Exercise brief
Go to the line containing "[Share on LinkedIn] (368, 531)" below; retype it and all following lines exactly, and leave out the pictures.

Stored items

______________________________

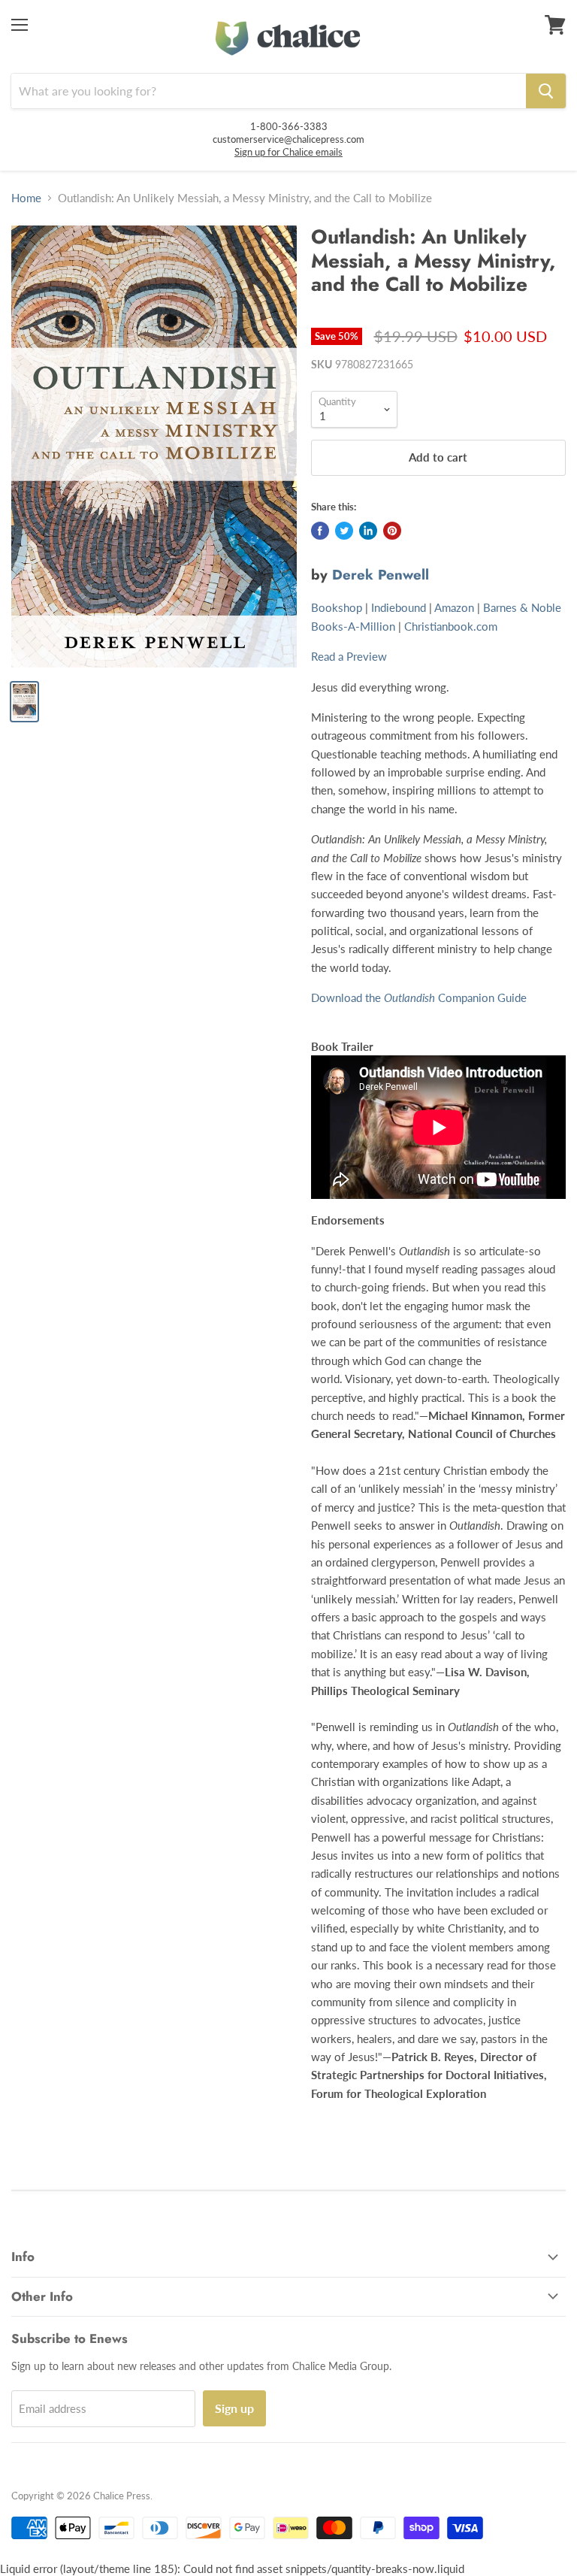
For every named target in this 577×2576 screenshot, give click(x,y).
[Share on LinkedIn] (368, 531)
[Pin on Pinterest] (392, 531)
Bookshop (336, 607)
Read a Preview (349, 656)
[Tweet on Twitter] (344, 531)
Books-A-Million (353, 626)
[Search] (546, 91)
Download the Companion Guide (419, 997)
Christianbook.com (450, 626)
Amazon (454, 607)
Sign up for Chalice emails (288, 152)
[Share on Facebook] (320, 531)
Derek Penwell (380, 575)
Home (26, 198)
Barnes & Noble (522, 607)
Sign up (234, 2408)
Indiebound (398, 607)
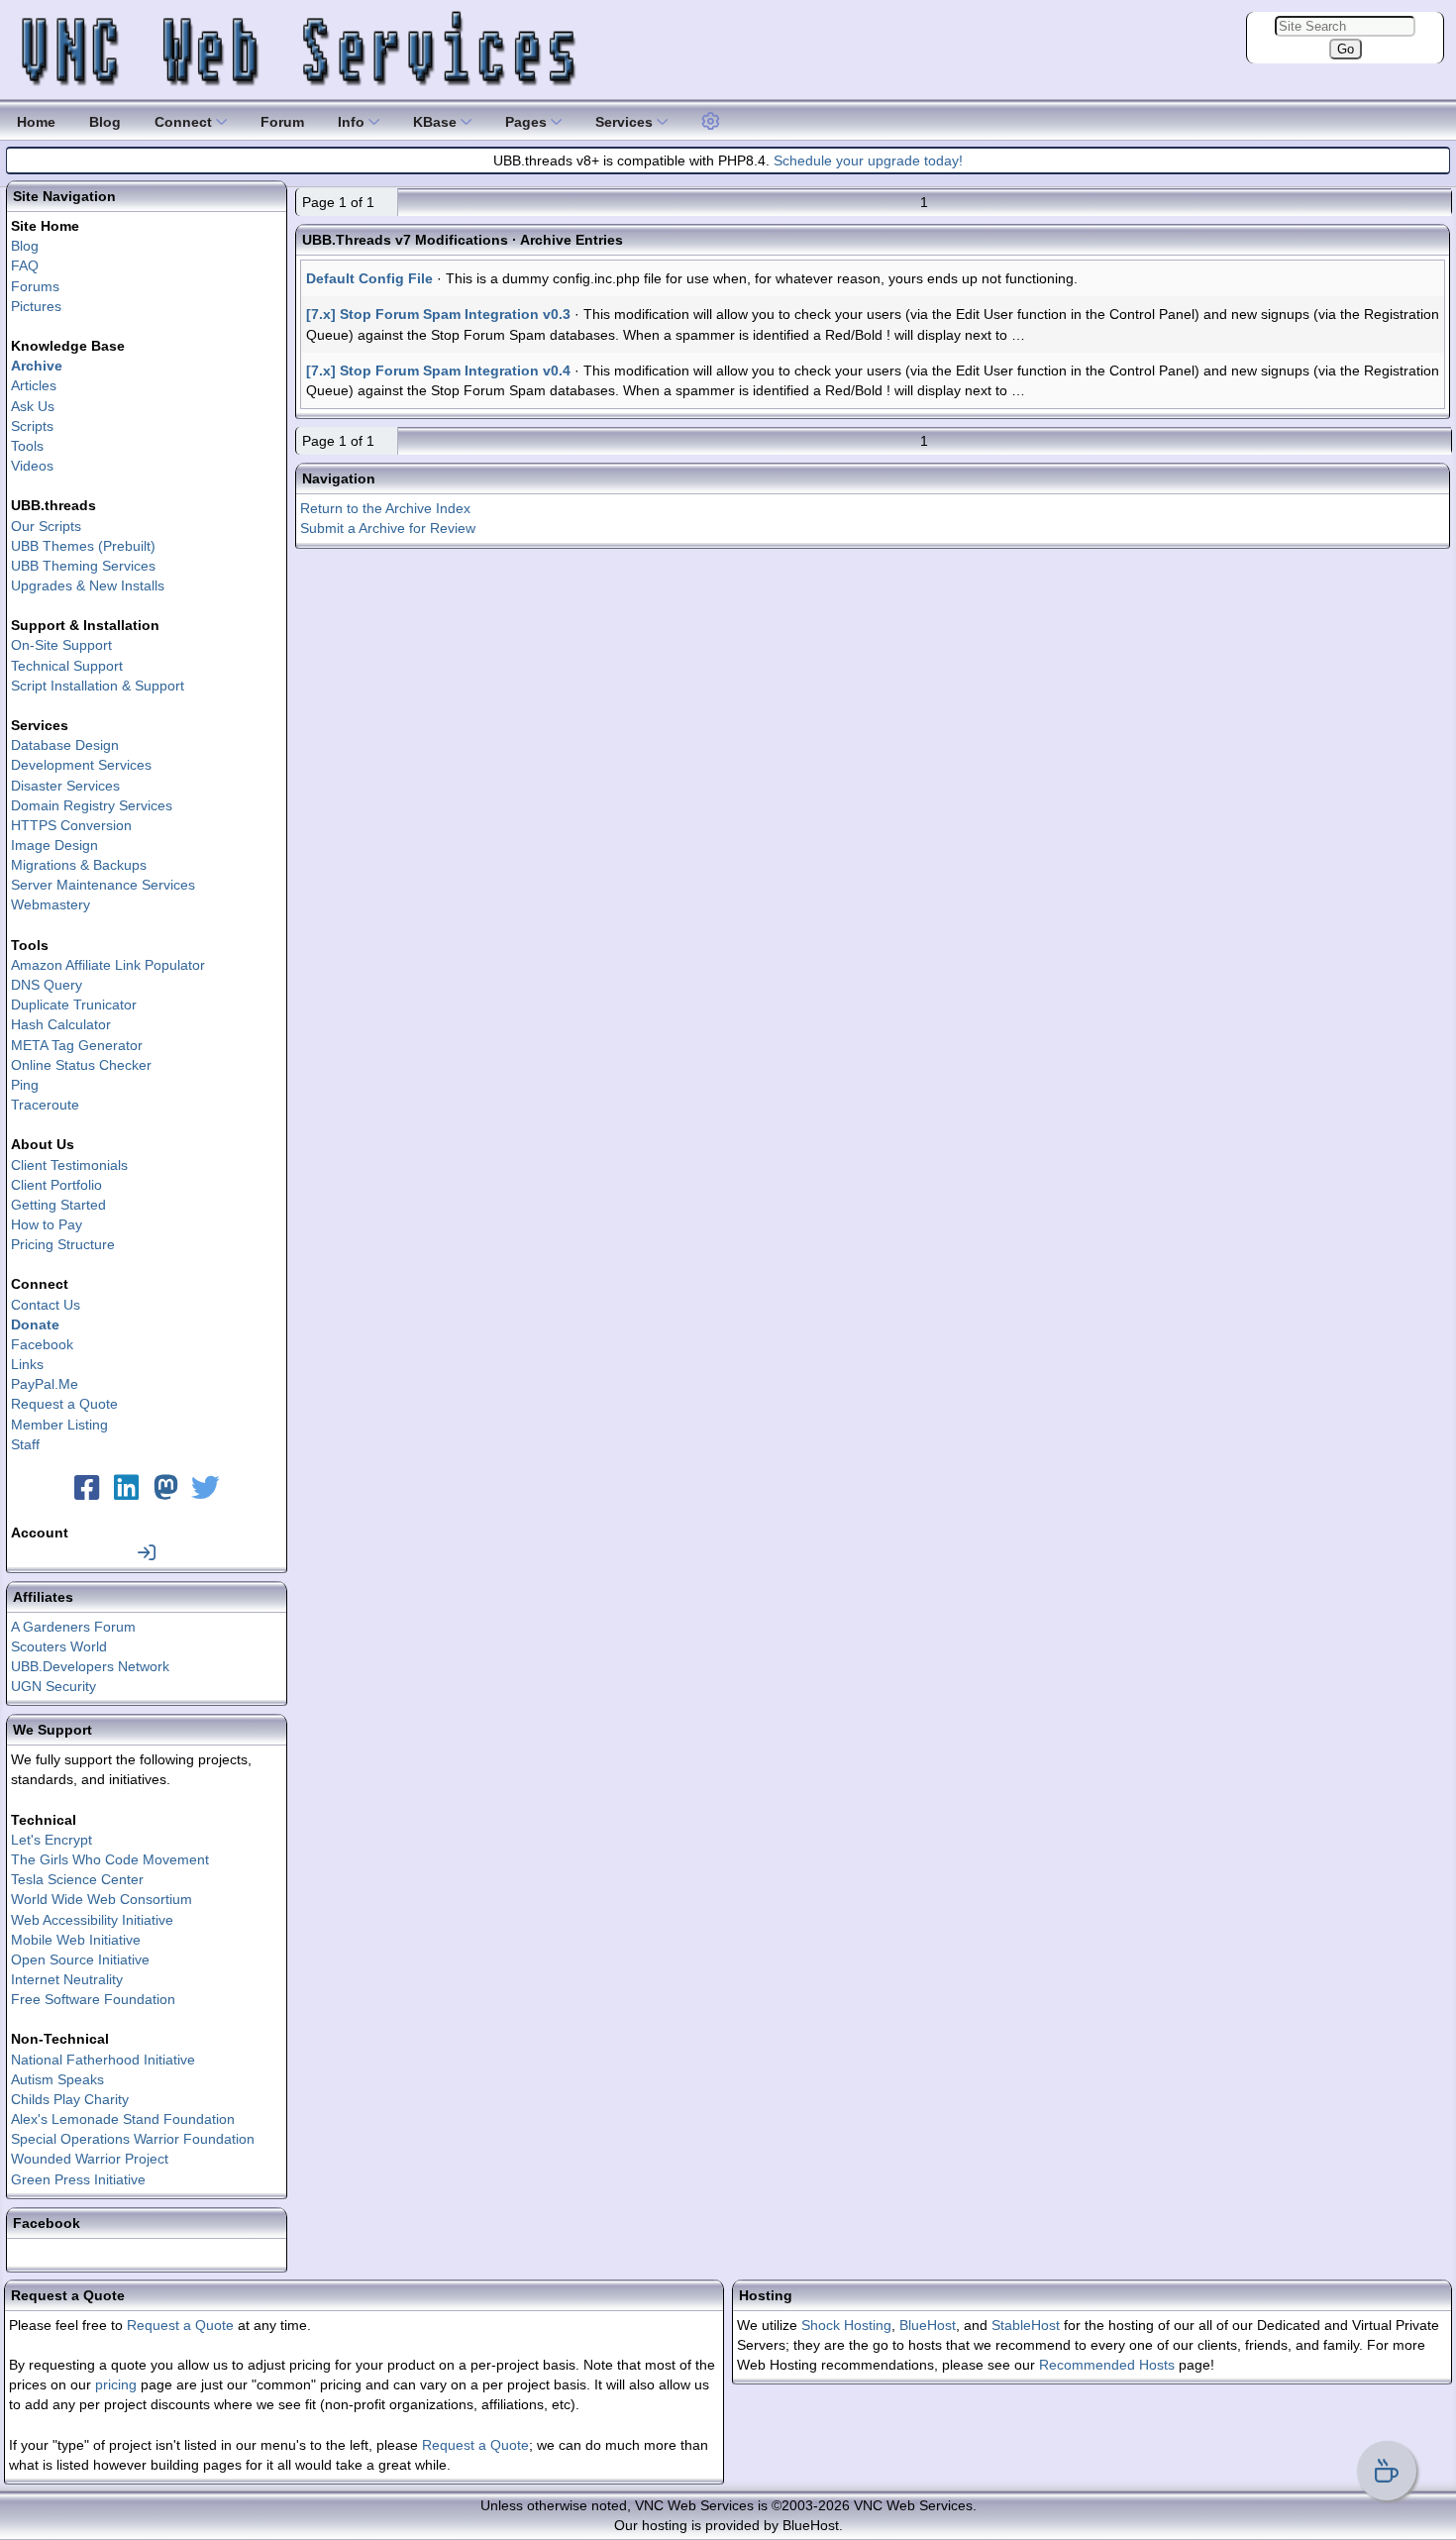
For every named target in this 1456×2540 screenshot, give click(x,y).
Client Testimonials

______________________________

Solution
[Share on LinkedIn] (368, 531)
[Pin on Pinterest] (392, 531)
Bookshop (336, 607)
Read a Preview (349, 656)
[Tweet on Twitter] (344, 531)
Books-A-Million (353, 626)
[Search] (546, 91)
Download the Companion Guide (419, 997)
Christianbook.com (450, 626)
Amazon (454, 607)
Sign up for Chalice emails (288, 152)
[Share on Facebook] (320, 531)
Derek Penwell (380, 575)
Home (26, 198)
Barnes & Noble (522, 607)
Sign up (234, 2408)
Indiebound (398, 607)
For every named target in this 1456×2540 screenshot, give click(x,y).
Client Testimonials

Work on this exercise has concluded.